After a year of serial crises from Wall Street to Main Street, the housing market is entering 2010 on a positive note, with 44 markets expected to appreciate in the year ahead. While the road to recovery remains rocky, hopeful signs exist in even the hardest hit parts of the country where bargain hunters are enjoying a bonanza. See the following article from Housing Predictor for more on this.
It’s the season of comfort and joy, Christmas trees and Santa Claus flying down the chimney. All of us wish for World Peace. We hope for a New Year that will be better than 2009 when the World’s financial system nearly blew up on Wall Street.
In the face of all the dire financial news there is good news these days here from Housing Predictor. Forty-four markets are forecast to experience housing appreciation in 2010. Markets are pushing out of their downturns. It looks as though the housing market is finally on the mend!
And it’s not just because of rising home sales triggered by government tax incentives.
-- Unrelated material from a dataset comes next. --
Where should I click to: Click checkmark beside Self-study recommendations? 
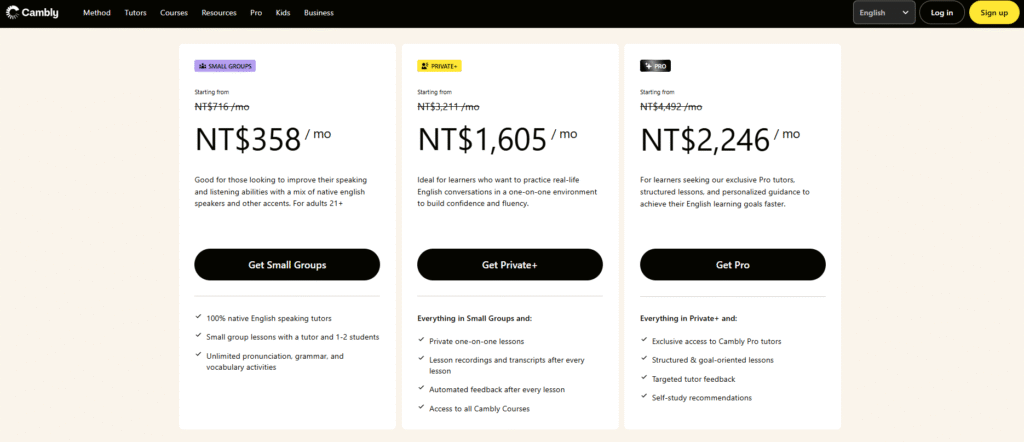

Lower mortgage rates combined with prices that have been reduced so more people can afford homes are getting buyers off the fence.
There’s no saying this will be an easy turn around especially in the 10 states with the highest number of foreclosures like California, Florida, Michigan, Nevada and Arizona. But there are major changes developing in markets that have been severely impacted by the housing crash and accompanying financial crisis. Ohio’s markets are seeing more sales activity and housing prices are forecast to rise for the first time in years.
Some of Michigan’s housing markets are actually on the mend, despite the troubled auto industry and high unemployment. Investors are flocking to Michigan in search of deals. Conditions are actually showing major signs of improvement in Michigan, where a housing depression has been underway for more than five years.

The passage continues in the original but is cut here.